Using JavaScript Closures
Damon Marc Rocha II
Posted on July 4, 2020
Recently I completed a mock technical interview. I did pretty well but I missed a few important things that I thought I completely understood. Among these were closures in JavaScript. I knew what a closure was but for some reason could not think of the usefulness of it. In this post, I want to touch on the question I was asked, its answer, and how I followed up to remember the usefulness of closures.
After feeling pretty good answering the first few questions correctly and solving a few coding challenges, I was stumped by this problem:
Using only functions create a method that will return you won on the first call and then for all subsequent calls return sorry you lost.
Now with my Object Oriented Brain, I thought of many ways to do this using objects but did not think of closures. So after struggling with a few different ideas my interviewer walked me through the idea of closures. Then with this knowledge refreshed I easily solved the challenge. I did this by creating a function that returned a nested function. In the outer function, there was a variable that held a boolean value of true; then after the first call to the inner function, it became false. Below is an example of a similar solution
let won = () => {
let won = true
let checkWon = () => {
if (won === true){
won = false
console.log("You Won")
} else{
console.log("You Lost")
}
}
return checkWon
}
let game1 = won()
game1() //=> You won
game2() //=> You lost
game3() //=> You lost
This solution works due to closures. When calling a function inside of another function you have access to all values in the parent function and can change those values. This allows the first function to save certain data based off your interaction with the nested function. After coming to this conclusion I realized that closure was the best option in this case.
So to cement this idea in my head I decided to create a simple calculator.

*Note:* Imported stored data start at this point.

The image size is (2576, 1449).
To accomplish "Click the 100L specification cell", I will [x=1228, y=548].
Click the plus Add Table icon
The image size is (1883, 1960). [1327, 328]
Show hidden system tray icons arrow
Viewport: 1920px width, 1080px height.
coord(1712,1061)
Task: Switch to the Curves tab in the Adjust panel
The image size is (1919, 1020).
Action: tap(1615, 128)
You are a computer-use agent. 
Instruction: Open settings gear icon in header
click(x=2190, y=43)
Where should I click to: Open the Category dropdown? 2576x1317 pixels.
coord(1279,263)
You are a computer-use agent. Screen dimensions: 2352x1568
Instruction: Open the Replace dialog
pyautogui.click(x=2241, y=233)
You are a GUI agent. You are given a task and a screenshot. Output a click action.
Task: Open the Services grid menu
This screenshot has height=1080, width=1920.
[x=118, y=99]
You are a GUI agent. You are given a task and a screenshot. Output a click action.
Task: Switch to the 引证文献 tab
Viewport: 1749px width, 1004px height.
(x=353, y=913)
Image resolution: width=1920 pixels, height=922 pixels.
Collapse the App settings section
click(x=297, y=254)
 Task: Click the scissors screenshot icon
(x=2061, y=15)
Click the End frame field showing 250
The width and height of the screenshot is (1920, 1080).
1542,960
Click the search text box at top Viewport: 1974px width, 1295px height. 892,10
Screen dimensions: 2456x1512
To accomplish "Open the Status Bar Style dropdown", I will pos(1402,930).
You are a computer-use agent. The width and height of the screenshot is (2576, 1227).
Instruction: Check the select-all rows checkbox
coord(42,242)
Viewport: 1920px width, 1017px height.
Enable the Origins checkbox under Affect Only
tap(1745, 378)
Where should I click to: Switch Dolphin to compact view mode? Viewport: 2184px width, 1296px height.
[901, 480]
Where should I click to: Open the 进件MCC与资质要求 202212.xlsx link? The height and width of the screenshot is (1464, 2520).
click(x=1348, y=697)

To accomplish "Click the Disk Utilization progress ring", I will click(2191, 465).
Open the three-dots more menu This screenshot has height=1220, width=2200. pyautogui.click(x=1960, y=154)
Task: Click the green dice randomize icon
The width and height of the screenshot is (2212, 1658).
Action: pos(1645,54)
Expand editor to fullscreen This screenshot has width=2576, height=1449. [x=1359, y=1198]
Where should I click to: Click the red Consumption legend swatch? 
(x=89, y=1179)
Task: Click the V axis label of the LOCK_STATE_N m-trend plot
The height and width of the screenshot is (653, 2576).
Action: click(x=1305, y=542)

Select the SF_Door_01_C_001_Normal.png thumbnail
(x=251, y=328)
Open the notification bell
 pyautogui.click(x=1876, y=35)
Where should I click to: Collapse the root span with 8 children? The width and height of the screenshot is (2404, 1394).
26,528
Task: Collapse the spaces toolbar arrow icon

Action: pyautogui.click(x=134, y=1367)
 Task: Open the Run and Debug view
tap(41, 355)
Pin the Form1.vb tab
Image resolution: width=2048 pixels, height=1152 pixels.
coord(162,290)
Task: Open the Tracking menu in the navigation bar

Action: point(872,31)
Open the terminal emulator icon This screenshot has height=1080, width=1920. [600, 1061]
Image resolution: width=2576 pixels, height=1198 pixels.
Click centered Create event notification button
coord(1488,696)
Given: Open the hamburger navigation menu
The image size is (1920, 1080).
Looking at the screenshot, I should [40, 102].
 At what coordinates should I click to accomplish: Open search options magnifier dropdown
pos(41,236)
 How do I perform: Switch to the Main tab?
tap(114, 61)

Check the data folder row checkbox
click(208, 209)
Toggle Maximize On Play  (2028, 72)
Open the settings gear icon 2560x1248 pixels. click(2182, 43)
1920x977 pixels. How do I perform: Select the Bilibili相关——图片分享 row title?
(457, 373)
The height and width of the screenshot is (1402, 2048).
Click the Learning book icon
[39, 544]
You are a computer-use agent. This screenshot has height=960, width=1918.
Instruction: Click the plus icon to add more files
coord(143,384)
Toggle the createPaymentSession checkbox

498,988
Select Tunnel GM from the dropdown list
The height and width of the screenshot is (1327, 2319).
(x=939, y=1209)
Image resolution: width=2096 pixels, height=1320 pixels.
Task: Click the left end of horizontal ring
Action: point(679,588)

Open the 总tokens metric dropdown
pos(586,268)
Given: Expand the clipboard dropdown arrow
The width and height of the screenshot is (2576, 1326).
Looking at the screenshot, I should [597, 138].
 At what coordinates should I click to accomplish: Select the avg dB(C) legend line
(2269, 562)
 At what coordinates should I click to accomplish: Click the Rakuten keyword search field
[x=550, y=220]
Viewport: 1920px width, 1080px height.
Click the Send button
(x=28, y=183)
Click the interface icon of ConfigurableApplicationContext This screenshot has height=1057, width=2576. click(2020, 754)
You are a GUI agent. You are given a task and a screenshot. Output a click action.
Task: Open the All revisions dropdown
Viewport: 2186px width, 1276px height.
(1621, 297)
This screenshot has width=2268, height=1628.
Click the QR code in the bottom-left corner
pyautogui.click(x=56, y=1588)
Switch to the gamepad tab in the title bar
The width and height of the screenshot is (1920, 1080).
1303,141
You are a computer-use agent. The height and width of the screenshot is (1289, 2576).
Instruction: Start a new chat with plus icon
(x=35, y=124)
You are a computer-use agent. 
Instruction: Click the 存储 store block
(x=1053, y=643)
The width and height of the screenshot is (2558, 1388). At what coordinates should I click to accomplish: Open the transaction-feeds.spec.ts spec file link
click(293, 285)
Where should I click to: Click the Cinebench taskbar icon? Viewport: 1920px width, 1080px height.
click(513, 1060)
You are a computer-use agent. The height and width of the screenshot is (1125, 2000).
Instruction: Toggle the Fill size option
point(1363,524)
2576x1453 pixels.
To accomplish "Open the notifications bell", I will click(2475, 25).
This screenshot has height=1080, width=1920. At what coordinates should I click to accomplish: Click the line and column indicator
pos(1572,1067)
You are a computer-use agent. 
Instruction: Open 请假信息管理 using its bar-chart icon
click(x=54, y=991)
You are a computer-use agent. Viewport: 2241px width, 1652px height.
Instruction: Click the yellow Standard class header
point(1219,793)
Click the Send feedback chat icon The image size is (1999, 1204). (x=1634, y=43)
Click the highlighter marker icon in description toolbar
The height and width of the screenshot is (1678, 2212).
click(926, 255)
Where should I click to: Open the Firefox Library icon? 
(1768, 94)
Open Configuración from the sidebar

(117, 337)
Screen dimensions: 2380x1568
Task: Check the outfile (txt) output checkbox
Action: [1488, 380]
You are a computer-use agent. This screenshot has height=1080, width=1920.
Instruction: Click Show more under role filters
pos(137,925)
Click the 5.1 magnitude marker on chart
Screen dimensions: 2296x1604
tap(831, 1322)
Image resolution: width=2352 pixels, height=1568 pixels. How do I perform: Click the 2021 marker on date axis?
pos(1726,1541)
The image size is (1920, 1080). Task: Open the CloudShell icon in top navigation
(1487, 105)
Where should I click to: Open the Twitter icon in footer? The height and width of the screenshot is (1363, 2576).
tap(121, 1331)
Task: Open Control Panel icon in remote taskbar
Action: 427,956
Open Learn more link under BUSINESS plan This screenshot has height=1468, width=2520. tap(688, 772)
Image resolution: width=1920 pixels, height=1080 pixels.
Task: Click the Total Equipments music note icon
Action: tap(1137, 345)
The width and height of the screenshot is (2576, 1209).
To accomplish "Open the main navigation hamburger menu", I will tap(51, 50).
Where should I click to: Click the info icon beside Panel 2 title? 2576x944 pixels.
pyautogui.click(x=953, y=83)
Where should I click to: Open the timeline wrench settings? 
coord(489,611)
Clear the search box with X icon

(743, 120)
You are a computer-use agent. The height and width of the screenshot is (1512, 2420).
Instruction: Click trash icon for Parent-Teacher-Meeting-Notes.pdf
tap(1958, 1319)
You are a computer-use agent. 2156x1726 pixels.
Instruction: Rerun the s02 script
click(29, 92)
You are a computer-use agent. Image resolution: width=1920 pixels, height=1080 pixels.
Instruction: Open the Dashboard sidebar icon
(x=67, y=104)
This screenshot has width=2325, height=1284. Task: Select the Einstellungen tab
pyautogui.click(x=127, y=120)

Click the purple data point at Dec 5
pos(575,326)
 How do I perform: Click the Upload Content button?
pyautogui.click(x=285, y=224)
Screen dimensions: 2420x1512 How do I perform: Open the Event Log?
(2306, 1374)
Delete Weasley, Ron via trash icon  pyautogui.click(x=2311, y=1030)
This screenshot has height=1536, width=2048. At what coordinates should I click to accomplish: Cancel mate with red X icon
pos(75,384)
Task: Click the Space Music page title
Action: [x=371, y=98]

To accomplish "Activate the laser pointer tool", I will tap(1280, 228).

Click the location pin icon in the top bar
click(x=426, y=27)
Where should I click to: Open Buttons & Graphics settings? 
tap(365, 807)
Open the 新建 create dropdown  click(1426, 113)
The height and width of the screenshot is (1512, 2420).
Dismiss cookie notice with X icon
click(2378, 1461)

It used a class for calculator operations and closures for rendering, handling events, and storing the entered data until the user wanted an answer. I did this by having the parent function store the entered numbers and operations in a display variable. Then once the user hit enter the display data would be sent to the calculator class to do calculations. This mini-project was a lot easier with closures than using a completely class-based approach.
Here is the repo: Repo
And The Actual Calculator: Demo.
Now please don't be too harsh on me, I know I repeated myself often in my code, but I plan on fixing this once I finish implementing everything. So to sum this all up, do not forget closures because they will come up and can be more efficient than classes in certain cases.